Gables Montessori Blog

How much food is good for your child?

Babies and young children can be allowed to eat the right amount as long as you only give them access to healthy foods. Babies cry to let us know they are hungry and when they are full they stop eating. Things get complicated at 2 or 3 years when children begin to prefer the taste of certain foods and reject others, in addition to having much variability in how hungry they feel. You may worry that your child eats very little, children tend to eat the same amount of calories every one or two days, but the pattern of calorie consumption may vary from day to day. One day a child could eat a lot at breakfast, a lot at lunch and almost nothing at dinner. The next day, the same child could eat very little at breakfast, but he could eat a lot at lunch and dinner. Do not expect your child to eat the same amount of food at each meal and each snack every day.

What happens if there are bad eating habits? This can lead to low weight or overweight. Poorly fed children have a weaker immune system, which increases their chances of disease.
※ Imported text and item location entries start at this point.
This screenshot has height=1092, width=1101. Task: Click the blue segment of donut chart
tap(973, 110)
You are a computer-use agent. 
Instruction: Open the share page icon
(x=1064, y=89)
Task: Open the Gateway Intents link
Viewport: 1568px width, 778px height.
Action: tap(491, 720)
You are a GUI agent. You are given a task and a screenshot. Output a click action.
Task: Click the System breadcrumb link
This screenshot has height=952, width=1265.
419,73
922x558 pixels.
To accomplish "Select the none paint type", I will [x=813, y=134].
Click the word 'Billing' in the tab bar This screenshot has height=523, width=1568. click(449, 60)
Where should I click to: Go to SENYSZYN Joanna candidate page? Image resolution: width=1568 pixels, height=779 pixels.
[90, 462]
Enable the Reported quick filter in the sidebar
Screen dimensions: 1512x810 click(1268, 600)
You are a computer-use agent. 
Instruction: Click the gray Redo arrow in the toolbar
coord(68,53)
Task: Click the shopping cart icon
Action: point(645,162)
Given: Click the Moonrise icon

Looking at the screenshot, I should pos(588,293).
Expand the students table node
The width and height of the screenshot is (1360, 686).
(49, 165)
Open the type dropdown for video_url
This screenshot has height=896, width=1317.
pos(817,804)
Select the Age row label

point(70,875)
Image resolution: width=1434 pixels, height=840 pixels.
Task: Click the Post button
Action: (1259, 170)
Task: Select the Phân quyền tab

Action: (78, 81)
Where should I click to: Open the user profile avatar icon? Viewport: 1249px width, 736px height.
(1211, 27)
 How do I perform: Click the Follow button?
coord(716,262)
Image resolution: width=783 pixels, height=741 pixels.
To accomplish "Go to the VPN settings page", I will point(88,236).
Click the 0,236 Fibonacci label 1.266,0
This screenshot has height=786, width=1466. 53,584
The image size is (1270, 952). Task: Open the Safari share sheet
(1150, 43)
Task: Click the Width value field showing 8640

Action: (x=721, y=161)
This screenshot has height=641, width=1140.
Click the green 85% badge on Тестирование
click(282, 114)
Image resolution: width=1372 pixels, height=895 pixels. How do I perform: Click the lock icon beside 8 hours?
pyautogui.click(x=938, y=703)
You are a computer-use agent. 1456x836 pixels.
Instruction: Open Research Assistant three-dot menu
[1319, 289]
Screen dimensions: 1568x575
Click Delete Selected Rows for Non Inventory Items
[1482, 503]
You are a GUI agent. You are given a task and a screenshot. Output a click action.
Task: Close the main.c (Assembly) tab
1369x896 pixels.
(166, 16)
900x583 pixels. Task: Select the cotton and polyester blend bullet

A child’s poor eating habits can increase the risk of heart disease, high blood pressure, type  2 diabetes or high cholesterol later in life.

Help and support your child’s healthy eating habits as follows:

• Eat together as a family as often as possible. Make family meals a pleasant and positive moment. Avoid making comments about the amount or type of food your child eats. The pressure to eat actually reduces children’s acceptance of new or different foods.

• Choose healthy foods for your family’s meals. Children notice the selections you make and follow their example.

• Make meal times predictable. Eat at approximately the same time every day and always at the table, even for refreshments.

• Have meals often enough (for example, every 3 hours for young children) so your child does not feel very hungry.

• Outside of talking and enjoying time together, do not do anything else during meals: no television or other distractions.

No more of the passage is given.